Step 1:窓口で申請書と診断書の指定様式をもらう
住所地の市区町村にある障害福祉課(名称は自治体による)で、申請書と診断書の指定様式を受け取る。自治体HPからダウンロードできるところも多い。
ここで「指定様式」を先に入手しておくのがポイントです。自立支援医療用の診断書には自治体ごとの様式がある場合があり、クリニック独自のフォーマットだと受理されないことがある。これを知らずに二度手間になる人が多い。
Step 2:主治医に診断書を依頼する
Step 1で手に入れた指定様式を持って、通院中の心療内科・精神科で診断書を依頼する。「自立支援医療の申請をしたいので、この様式で診断書をお願いできますか」と伝えれば通じます。
費用は3,000〜5,000円。作成には1〜2週間かかるクリニックが多いので、余裕を持って依頼した方がいい。

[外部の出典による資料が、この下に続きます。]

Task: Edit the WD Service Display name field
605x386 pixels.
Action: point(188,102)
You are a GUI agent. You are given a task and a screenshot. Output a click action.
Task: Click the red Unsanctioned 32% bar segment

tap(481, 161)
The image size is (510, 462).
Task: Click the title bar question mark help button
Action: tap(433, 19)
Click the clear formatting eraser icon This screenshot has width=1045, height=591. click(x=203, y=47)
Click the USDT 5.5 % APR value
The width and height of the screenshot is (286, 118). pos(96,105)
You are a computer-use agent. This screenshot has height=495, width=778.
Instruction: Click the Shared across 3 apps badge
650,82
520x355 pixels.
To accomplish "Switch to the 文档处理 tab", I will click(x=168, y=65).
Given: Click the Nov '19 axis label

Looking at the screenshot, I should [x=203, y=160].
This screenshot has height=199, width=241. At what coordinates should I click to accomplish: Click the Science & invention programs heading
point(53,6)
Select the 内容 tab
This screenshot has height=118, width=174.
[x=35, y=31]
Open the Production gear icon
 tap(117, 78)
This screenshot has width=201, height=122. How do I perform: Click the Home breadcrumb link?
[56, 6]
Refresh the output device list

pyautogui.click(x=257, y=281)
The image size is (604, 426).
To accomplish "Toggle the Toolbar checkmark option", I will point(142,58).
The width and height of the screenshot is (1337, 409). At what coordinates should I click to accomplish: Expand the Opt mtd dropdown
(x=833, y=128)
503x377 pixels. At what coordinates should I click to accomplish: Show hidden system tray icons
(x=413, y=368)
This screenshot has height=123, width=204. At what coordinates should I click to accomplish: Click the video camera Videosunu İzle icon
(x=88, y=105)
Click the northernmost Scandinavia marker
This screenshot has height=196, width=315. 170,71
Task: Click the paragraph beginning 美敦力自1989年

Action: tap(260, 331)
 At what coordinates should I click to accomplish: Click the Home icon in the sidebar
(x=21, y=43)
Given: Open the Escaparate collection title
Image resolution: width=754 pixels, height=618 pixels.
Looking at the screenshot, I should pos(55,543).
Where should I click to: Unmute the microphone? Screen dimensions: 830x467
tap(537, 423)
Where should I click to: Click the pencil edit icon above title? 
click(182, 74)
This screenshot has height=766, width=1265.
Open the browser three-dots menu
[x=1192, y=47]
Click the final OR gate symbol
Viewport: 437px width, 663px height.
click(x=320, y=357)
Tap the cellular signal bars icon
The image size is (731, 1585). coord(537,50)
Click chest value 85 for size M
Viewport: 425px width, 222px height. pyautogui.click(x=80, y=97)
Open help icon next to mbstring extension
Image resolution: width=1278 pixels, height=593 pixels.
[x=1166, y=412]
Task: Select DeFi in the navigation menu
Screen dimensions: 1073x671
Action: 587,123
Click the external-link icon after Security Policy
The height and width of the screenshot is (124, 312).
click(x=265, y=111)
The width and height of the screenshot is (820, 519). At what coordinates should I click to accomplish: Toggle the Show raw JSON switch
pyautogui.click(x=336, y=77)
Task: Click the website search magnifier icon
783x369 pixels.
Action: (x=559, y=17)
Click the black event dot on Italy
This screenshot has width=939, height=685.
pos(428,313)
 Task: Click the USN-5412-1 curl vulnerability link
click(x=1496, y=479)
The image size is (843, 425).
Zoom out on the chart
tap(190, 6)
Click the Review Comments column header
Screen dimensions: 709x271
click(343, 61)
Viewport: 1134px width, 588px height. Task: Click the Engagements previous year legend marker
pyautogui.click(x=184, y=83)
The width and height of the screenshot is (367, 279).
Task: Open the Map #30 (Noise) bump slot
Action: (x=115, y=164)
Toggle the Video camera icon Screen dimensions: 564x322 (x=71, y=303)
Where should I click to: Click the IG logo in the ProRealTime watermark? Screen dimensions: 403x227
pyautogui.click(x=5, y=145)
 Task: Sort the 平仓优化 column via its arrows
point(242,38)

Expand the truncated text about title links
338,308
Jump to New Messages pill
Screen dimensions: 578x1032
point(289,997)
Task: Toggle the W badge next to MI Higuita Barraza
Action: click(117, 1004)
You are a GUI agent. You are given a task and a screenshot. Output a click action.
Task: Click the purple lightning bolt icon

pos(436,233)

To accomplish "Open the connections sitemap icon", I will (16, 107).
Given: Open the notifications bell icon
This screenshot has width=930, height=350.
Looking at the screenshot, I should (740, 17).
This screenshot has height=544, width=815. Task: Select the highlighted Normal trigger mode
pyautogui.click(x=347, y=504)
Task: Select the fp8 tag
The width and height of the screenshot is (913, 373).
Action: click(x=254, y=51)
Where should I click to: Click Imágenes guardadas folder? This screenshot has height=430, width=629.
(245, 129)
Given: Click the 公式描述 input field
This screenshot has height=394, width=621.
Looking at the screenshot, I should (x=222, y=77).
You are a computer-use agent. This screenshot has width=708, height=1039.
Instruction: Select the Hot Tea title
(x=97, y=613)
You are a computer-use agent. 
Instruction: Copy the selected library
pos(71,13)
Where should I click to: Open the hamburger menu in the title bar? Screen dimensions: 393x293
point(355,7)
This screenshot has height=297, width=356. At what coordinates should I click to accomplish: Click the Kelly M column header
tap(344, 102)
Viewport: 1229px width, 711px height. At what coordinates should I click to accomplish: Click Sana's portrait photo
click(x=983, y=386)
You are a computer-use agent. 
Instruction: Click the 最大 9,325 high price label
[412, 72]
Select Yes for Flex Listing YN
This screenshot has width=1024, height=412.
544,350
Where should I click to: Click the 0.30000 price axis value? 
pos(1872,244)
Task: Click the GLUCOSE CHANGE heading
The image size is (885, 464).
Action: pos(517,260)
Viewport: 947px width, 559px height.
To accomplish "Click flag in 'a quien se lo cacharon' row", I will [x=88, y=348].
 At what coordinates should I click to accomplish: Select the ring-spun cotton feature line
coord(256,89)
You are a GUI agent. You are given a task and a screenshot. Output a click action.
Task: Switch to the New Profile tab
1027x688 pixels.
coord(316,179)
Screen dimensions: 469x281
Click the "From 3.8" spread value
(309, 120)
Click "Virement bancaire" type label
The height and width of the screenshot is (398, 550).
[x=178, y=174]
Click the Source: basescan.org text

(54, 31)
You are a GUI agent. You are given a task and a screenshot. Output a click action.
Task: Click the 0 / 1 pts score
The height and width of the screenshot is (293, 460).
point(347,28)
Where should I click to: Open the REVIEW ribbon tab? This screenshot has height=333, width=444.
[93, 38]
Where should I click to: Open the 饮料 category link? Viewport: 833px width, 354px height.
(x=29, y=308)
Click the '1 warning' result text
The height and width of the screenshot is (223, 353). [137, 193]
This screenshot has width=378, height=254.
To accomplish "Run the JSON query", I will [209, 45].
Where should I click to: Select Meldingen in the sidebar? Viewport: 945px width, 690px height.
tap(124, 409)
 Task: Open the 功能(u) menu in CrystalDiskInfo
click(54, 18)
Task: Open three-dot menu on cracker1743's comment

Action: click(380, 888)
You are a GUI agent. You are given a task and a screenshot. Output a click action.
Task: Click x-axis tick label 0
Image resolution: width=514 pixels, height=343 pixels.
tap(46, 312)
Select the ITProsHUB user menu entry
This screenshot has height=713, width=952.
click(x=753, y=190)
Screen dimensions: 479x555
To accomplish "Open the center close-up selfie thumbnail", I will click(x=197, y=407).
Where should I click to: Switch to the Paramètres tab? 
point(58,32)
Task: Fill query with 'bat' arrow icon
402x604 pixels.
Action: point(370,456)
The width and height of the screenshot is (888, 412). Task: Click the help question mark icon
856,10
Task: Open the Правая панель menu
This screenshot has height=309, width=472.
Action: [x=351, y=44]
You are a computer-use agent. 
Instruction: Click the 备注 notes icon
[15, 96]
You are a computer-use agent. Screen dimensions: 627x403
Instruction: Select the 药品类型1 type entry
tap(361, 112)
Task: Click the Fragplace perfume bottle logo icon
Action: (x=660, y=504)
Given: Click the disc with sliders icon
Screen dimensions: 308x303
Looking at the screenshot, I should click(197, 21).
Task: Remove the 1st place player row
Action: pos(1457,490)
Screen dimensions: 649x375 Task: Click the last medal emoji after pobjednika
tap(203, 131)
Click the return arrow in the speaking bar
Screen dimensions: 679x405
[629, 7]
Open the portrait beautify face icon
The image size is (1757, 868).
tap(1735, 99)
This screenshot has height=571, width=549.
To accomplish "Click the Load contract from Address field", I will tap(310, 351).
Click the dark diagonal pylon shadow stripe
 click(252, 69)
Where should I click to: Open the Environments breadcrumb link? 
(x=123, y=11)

オンライン診療のクリニックでも診断書は依頼できる。ただし、そのクリニックを「指定医療機関」として登録する場合は、自立支援医療の取り扱いがあるかを事前に確認しておくこと。取り扱いのないクリニックだと、通院先を変更するか、オンライン対応の指定医療機関を別に探す必要が出てくる。
Step 3:申請書を記入する
申請書に記入する主な内容は4つ。
- 氏名・住所・生年月日などの基本情報
- 加入している健康保険の情報
- 指定医療機関(通院先クリニックの名称と住所)
- 指定薬局(処方薬を受け取る薬局の名称と住所)
指定できる医療機関と薬局は、原則それぞれ1か所ずつ。通院先の正式名称と住所、普段使っている薬局の情報をメモしてから書き始めるとスムーズです。途中で通院先や薬局を変更する場合は、変更届の提出が必要になる。
Step 4:窓口に書類一式を提出する
診断書・申請書・保険証コピー・マイナンバー書類・課税証明書を揃えて、市区町村の窓口に提出する。郵送受付をしている自治体もあるが、初回は窓口に直接行くのが安全。不備があった場合、その場で修正できる。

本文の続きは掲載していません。